**Exercise inputs:**
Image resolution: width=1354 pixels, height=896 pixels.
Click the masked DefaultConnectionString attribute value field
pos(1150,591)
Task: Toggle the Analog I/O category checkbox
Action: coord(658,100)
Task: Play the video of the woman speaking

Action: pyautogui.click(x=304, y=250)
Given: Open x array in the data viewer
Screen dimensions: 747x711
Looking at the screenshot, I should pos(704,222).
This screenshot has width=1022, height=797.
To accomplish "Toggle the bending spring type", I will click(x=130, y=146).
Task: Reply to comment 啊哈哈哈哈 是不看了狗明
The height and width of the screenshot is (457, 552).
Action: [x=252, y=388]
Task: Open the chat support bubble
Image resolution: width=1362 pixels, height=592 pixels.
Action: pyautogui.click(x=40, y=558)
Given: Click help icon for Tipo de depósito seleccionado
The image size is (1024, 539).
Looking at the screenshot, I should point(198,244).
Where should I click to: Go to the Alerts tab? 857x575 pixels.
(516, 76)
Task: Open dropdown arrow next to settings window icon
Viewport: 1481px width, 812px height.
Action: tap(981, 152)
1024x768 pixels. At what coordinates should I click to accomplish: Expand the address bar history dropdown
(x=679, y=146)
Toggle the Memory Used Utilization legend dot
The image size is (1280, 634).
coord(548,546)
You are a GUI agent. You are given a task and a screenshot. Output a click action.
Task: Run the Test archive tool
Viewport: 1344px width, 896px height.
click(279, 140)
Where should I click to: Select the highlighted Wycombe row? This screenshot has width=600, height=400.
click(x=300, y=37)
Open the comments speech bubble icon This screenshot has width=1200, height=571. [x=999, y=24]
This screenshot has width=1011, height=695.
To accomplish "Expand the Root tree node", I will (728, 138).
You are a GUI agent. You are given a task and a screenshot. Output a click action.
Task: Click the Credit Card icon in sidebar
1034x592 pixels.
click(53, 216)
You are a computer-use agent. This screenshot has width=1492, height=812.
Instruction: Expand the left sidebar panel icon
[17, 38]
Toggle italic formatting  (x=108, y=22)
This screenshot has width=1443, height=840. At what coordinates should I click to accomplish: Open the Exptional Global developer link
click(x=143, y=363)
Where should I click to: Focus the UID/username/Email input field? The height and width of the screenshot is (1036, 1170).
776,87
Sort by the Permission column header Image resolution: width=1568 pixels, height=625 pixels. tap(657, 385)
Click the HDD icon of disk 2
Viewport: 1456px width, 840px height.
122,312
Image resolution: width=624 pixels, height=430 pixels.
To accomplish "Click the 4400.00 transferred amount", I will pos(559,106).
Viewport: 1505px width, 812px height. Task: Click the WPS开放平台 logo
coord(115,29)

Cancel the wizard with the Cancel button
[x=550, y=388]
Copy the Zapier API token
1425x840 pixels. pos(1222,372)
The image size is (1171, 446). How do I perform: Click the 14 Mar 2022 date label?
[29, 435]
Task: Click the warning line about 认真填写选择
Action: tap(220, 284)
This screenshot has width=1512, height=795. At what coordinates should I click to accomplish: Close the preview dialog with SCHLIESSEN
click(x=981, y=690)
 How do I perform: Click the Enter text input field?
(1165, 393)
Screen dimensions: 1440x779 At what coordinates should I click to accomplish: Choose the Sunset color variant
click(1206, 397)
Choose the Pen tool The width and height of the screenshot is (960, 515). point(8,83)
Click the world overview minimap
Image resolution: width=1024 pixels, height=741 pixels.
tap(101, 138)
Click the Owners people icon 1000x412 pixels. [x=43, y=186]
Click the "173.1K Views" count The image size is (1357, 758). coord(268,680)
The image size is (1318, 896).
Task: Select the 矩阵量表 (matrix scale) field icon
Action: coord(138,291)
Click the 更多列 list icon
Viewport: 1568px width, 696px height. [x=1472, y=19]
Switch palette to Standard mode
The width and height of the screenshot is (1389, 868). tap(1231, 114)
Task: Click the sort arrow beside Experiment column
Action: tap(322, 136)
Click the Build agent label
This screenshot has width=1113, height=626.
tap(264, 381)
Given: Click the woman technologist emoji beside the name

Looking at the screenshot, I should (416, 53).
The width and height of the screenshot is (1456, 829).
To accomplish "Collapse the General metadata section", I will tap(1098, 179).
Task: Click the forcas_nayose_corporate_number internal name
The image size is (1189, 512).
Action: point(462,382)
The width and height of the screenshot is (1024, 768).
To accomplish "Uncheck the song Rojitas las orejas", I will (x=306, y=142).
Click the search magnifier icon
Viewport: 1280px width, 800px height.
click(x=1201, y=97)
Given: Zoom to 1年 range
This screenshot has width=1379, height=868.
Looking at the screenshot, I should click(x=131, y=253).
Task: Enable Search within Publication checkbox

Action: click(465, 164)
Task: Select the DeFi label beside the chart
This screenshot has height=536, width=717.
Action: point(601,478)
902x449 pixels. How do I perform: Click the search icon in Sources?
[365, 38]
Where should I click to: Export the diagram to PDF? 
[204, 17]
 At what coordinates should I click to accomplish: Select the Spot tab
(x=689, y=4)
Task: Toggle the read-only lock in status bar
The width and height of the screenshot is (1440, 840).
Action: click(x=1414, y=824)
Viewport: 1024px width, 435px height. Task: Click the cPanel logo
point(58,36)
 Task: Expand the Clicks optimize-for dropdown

**Your instructions:**
Please edit the data above by replacing "chat support bubble" with "live help bubble" and leaving everything else unchanged.

**The result:**
Image resolution: width=1354 pixels, height=896 pixels.
Click the masked DefaultConnectionString attribute value field
pos(1150,591)
Task: Toggle the Analog I/O category checkbox
Action: coord(658,100)
Task: Play the video of the woman speaking

Action: pyautogui.click(x=304, y=250)
Given: Open x array in the data viewer
Screen dimensions: 747x711
Looking at the screenshot, I should pos(704,222).
This screenshot has width=1022, height=797.
To accomplish "Toggle the bending spring type", I will click(x=130, y=146).
Task: Reply to comment 啊哈哈哈哈 是不看了狗明
The height and width of the screenshot is (457, 552).
Action: [x=252, y=388]
Task: Open the live help bubble
Image resolution: width=1362 pixels, height=592 pixels.
Action: pyautogui.click(x=40, y=558)
Given: Click help icon for Tipo de depósito seleccionado
The image size is (1024, 539).
Looking at the screenshot, I should point(198,244).
Where should I click to: Go to the Alerts tab? 857x575 pixels.
(516, 76)
Task: Open dropdown arrow next to settings window icon
Viewport: 1481px width, 812px height.
Action: tap(981, 152)
1024x768 pixels. At what coordinates should I click to accomplish: Expand the address bar history dropdown
(x=679, y=146)
Toggle the Memory Used Utilization legend dot
The image size is (1280, 634).
coord(548,546)
You are a GUI agent. You are given a task and a screenshot. Output a click action.
Task: Run the Test archive tool
Viewport: 1344px width, 896px height.
click(279, 140)
Where should I click to: Select the highlighted Wycombe row? This screenshot has width=600, height=400.
click(x=300, y=37)
Open the comments speech bubble icon This screenshot has width=1200, height=571. [x=999, y=24]
This screenshot has width=1011, height=695.
To accomplish "Expand the Root tree node", I will (728, 138).
You are a GUI agent. You are given a task and a screenshot. Output a click action.
Task: Click the Credit Card icon in sidebar
1034x592 pixels.
click(53, 216)
You are a computer-use agent. This screenshot has width=1492, height=812.
Instruction: Expand the left sidebar panel icon
[17, 38]
Toggle italic formatting  (x=108, y=22)
This screenshot has width=1443, height=840. At what coordinates should I click to accomplish: Open the Exptional Global developer link
click(x=143, y=363)
Where should I click to: Focus the UID/username/Email input field? The height and width of the screenshot is (1036, 1170).
776,87
Sort by the Permission column header Image resolution: width=1568 pixels, height=625 pixels. tap(657, 385)
Click the HDD icon of disk 2
Viewport: 1456px width, 840px height.
122,312
Image resolution: width=624 pixels, height=430 pixels.
To accomplish "Click the 4400.00 transferred amount", I will pos(559,106).
Viewport: 1505px width, 812px height. Task: Click the WPS开放平台 logo
coord(115,29)

Cancel the wizard with the Cancel button
[x=550, y=388]
Copy the Zapier API token
1425x840 pixels. pos(1222,372)
The image size is (1171, 446). How do I perform: Click the 14 Mar 2022 date label?
[29, 435]
Task: Click the warning line about 认真填写选择
Action: tap(220, 284)
This screenshot has width=1512, height=795. At what coordinates should I click to accomplish: Close the preview dialog with SCHLIESSEN
click(x=981, y=690)
 How do I perform: Click the Enter text input field?
(1165, 393)
Screen dimensions: 1440x779 At what coordinates should I click to accomplish: Choose the Sunset color variant
click(1206, 397)
Choose the Pen tool The width and height of the screenshot is (960, 515). point(8,83)
Click the world overview minimap
Image resolution: width=1024 pixels, height=741 pixels.
tap(101, 138)
Click the Owners people icon 1000x412 pixels. [x=43, y=186]
Click the "173.1K Views" count The image size is (1357, 758). coord(268,680)
The image size is (1318, 896).
Task: Select the 矩阵量表 (matrix scale) field icon
Action: coord(138,291)
Click the 更多列 list icon
Viewport: 1568px width, 696px height. [x=1472, y=19]
Switch palette to Standard mode
The width and height of the screenshot is (1389, 868). tap(1231, 114)
Task: Click the sort arrow beside Experiment column
Action: tap(322, 136)
Click the Build agent label
This screenshot has width=1113, height=626.
tap(264, 381)
Given: Click the woman technologist emoji beside the name

Looking at the screenshot, I should (416, 53).
The width and height of the screenshot is (1456, 829).
To accomplish "Collapse the General metadata section", I will tap(1098, 179).
Task: Click the forcas_nayose_corporate_number internal name
The image size is (1189, 512).
Action: point(462,382)
The width and height of the screenshot is (1024, 768).
To accomplish "Uncheck the song Rojitas las orejas", I will (x=306, y=142).
Click the search magnifier icon
Viewport: 1280px width, 800px height.
click(x=1201, y=97)
Given: Zoom to 1年 range
This screenshot has width=1379, height=868.
Looking at the screenshot, I should click(x=131, y=253).
Task: Enable Search within Publication checkbox

Action: click(465, 164)
Task: Select the DeFi label beside the chart
This screenshot has height=536, width=717.
Action: point(601,478)
902x449 pixels. How do I perform: Click the search icon in Sources?
[365, 38]
Where should I click to: Export the diagram to PDF? 
[204, 17]
 At what coordinates should I click to accomplish: Select the Spot tab
(x=689, y=4)
Task: Toggle the read-only lock in status bar
The width and height of the screenshot is (1440, 840).
Action: click(x=1414, y=824)
Viewport: 1024px width, 435px height. Task: Click the cPanel logo
point(58,36)
 Task: Expand the Clicks optimize-for dropdown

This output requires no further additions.